A conversation with Tony Romano of the Right to the City Alliance

The Next System Project: Can you tell us a little bit about the Right to The City Alliance?

Tony Romano:  Right to the City is a national alliance of organizations rooted in communities of color and working class communities.  Prior to Right to the City forming, many of the community groups for years reached out to each other for support, mentorship and study.  We were all trying hard to build resident led organizations  to combat an onslaught of gentrification and mass displacement. Together, we sought to win community control and achieve development without displacement.  As we began our work, we reached out to community groups challenging powerful entities in California, Miami, and Virginia, including Tenant Workers United with the hopes to learn from them, share ideas, connect, and find ways to support each other’s work. At the time, I was at the Miami Workers Center.

As our relationships and work deepened, we felt to the need be more deliberate, strategic, and explicitly linked. So, we formalized as Right to the City, officially “coming out” at the U.S. Social Forum in Atlanta, Georgia.  At the time, we were 25 resident led organizations in 10 cities.

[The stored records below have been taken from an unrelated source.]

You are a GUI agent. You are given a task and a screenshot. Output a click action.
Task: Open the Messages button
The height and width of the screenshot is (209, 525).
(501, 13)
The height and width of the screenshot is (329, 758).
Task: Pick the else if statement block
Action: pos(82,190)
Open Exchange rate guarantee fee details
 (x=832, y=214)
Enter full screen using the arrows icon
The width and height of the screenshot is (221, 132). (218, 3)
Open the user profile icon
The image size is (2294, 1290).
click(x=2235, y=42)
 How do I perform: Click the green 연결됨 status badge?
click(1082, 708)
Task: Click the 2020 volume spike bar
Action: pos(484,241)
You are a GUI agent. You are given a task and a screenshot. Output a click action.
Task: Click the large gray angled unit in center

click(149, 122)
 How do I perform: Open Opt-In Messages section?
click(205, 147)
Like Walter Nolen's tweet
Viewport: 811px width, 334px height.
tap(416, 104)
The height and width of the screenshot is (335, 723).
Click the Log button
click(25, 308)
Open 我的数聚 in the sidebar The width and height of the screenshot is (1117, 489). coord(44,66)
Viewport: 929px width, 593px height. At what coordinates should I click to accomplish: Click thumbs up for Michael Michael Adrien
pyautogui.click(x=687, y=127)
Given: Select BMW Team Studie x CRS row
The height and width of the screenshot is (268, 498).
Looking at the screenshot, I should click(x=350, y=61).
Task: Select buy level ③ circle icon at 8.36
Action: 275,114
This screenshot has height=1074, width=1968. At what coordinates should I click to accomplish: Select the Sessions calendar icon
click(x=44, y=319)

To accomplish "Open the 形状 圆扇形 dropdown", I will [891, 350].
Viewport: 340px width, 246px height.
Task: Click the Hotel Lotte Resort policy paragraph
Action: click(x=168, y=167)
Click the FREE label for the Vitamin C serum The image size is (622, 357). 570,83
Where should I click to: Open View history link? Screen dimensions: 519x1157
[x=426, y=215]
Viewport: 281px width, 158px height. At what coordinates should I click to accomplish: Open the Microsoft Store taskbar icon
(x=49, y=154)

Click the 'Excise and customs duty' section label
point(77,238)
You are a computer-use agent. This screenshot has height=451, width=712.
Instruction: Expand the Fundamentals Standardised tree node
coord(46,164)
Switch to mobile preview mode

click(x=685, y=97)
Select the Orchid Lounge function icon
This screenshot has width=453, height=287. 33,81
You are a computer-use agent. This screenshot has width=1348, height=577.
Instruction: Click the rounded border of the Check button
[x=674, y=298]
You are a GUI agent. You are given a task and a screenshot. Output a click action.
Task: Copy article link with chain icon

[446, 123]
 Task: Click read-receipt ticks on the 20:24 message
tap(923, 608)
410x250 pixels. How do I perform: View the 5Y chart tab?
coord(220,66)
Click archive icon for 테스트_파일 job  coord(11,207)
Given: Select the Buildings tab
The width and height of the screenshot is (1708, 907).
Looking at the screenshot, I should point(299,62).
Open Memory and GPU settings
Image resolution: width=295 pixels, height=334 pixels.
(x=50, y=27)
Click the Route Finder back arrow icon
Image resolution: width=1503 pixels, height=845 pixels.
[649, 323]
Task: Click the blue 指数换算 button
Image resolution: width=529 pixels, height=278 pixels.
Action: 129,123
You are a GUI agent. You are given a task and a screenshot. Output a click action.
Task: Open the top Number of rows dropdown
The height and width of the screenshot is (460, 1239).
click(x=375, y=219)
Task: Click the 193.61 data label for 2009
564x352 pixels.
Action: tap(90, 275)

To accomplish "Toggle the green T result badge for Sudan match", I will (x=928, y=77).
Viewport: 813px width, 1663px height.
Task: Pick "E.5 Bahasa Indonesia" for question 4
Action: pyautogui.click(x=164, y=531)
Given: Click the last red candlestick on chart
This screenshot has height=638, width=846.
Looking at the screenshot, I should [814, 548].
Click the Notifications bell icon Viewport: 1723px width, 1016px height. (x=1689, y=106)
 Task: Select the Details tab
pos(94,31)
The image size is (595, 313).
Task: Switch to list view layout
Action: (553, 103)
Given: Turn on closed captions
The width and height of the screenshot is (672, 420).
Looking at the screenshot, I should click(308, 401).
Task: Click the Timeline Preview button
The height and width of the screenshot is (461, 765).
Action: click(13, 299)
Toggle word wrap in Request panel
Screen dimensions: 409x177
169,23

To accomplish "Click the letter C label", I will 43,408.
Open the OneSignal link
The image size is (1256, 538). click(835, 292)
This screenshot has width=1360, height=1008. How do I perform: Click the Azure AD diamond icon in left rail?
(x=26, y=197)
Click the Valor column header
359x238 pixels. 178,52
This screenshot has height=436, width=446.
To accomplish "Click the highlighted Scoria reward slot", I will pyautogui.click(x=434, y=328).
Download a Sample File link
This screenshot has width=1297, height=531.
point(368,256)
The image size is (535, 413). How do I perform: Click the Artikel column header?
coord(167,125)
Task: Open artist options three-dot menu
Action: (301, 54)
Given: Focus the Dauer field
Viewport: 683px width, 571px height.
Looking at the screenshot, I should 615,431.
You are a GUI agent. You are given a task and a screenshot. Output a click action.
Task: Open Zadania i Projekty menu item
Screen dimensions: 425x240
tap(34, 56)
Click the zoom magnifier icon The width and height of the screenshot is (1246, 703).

We felt “Right to the City” was needed as an organization and important to encapsulate in our name because it captured an ideology that our groups deeply believed in and represented the ultimate goal of our fight – a true right to the city for the everyone who inhabitants that city or town including a right to shape and design a city [through policy] and a right to access everything needed to thrive and reach your full potential whether it be housing, land, healthcare, art, dance, music, nature  etc.  While our various groups may work on particular issues  such as immigration rights or criminal justice, we understand that each of our fights are all part of a larger struggle for winning a right to the city. We also share a common theory of change: we believe that transformative change happens from the bottom up, through movements that are made up of lots of people and different forms  of organizations.  Further, we see importance in these movements becoming powerful enough to actually force the classes in power to do what they do not want to do and to create changes that serve our interests.